___ ENTRIES PROVIDED ___

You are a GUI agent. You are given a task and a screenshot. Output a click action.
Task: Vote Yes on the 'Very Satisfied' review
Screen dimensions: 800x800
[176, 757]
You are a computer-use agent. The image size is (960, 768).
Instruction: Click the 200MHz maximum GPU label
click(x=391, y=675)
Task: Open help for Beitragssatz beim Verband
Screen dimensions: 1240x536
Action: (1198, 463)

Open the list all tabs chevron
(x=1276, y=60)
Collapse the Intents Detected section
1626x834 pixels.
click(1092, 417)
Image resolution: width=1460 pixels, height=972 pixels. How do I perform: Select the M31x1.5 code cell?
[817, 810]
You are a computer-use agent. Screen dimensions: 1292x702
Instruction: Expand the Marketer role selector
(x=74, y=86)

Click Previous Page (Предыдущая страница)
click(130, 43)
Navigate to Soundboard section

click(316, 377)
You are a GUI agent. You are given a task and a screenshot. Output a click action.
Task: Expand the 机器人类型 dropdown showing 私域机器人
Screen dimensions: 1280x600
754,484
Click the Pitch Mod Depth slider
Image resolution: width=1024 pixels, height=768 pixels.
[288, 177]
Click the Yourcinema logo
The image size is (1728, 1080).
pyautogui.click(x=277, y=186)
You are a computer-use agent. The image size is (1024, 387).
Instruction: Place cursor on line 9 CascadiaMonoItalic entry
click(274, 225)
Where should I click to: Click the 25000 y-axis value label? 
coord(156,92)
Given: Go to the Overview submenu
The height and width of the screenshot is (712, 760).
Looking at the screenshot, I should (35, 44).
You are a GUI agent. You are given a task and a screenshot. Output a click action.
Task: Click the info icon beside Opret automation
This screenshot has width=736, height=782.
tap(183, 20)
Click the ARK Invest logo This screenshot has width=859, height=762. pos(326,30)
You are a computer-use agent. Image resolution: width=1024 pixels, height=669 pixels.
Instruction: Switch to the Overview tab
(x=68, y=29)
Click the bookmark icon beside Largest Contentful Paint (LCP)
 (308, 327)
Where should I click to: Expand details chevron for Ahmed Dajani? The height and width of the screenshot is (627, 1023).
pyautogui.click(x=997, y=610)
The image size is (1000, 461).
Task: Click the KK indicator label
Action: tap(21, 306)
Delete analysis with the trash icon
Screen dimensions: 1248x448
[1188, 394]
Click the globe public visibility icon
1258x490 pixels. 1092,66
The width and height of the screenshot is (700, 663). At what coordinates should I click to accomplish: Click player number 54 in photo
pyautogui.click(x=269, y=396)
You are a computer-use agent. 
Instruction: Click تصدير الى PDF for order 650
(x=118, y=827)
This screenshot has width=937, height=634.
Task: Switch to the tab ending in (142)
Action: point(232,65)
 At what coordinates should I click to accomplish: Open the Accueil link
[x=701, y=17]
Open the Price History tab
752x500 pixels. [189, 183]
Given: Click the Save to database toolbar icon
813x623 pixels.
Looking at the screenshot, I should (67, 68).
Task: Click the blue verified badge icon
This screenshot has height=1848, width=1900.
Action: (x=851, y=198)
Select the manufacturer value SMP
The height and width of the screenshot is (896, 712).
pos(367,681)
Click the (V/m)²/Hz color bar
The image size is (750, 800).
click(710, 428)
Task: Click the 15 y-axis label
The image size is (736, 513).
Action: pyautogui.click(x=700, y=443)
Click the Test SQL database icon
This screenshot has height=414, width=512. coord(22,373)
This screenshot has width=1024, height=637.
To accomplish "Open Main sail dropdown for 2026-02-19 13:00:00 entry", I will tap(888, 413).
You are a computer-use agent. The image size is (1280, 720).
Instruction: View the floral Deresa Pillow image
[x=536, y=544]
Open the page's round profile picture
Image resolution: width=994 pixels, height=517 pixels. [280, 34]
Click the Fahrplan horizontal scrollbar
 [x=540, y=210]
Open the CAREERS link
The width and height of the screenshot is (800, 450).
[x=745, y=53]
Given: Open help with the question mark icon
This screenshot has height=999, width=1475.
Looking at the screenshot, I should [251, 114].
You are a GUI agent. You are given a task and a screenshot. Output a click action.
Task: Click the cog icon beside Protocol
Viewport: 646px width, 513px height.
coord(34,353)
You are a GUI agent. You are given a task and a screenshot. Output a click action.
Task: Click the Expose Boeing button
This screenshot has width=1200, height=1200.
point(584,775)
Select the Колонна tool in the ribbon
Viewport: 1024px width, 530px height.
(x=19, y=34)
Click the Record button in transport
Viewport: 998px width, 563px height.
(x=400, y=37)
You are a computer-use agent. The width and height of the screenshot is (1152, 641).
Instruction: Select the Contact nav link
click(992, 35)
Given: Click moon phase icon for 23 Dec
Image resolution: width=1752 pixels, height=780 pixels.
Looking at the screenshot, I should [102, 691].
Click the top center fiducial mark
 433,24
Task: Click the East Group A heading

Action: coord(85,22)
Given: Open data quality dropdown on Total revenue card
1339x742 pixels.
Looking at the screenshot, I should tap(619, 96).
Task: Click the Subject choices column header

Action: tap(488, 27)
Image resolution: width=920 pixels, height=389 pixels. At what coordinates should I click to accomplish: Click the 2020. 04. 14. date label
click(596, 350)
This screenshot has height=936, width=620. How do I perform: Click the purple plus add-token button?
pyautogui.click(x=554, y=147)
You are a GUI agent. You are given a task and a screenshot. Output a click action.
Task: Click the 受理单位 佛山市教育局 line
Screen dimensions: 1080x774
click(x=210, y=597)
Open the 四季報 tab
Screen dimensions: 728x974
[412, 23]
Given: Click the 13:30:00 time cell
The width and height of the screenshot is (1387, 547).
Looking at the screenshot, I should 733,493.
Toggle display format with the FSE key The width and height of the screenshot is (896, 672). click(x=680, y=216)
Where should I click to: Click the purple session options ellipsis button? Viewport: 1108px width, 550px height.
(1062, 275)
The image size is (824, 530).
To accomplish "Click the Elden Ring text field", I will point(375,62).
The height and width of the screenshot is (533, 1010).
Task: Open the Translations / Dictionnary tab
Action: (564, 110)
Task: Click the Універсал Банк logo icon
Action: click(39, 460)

___

» DIRECTIONS
Among the lines of the material, count those that contain the string "help" and state only that count.

» WRITTEN ANSWER
2